MİLLİ GELİR 4 KAT ARTTI
2002'de 238 milyar dolar olan milli geliri bugün neredeyse 4'e katlayarak 905 milyar doların üzerine çıkardıklarını söyleyen Nebati, "Yatırımlarımızı 5 kat artırarak 263 milyar dolar seviyesine ulaştırdık. İhracatımızı 7 kat artışla 256 milyar dolar seviyesine taşırken bugün 228 ülke ve bölgeye ihracat yapan bir ülke konumuna geldik. Sağladığımız desteklerle son 21 yılda binlerce fabrika ve tesisi ülkemize kazandırdık" diye konuştu.
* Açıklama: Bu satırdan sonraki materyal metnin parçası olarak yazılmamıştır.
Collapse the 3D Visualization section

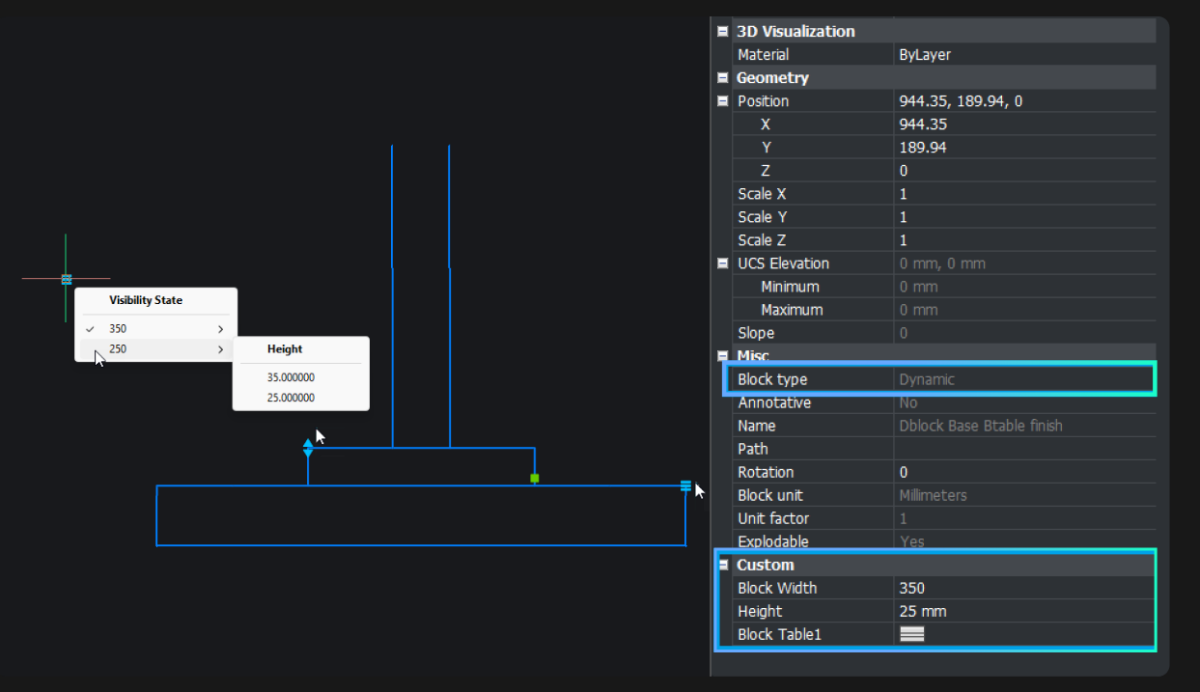pos(721,31)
TAM BAĞIMSIZLIĞIN AYAK SESLERİ
Gizli-açık türlü saldırıya rağmen TOGG'u, TCG Anadolu'yu, İHA'ları, SiHA'ları, Kızılelma'yı, İMECE'yi, Altay Tankı'nı, Akkuyu Nükleer Güç Santrali, İstanbul Finans Merkezi'nin konuşulduğunu vurgulayan Bakan Nebati, şöyle konuştu:
"Her biri başlı başına devasa birer şaheser olan tüm bu büyük kazanımlarımızı ve daha nicelerini, tıpkı 100 sene evvelki milli mücadele ruhuyla çalışarak milletimizin hizmetine sunuyoruz. Tüm bunlar, milletimizin ortak kazanımları, hepimizin ortak gururudur. Ülkemizin daha güçlü ve daha müreffeh yarınlarının teminatıdır. Esasen tüm bunlar, Cumhuriyetimizin kurucu kadrolarının da hayali olan, her bakımdan tam bağımsız, güçlü ve büyük Türkiye idealinin, yani Türkiye Yüzyılı'nın da yaklaşan ayak sesleridir. Asla bu kadarıyla yetinecek, tam bağımsızlık yolumuzdan dönecek değiliz."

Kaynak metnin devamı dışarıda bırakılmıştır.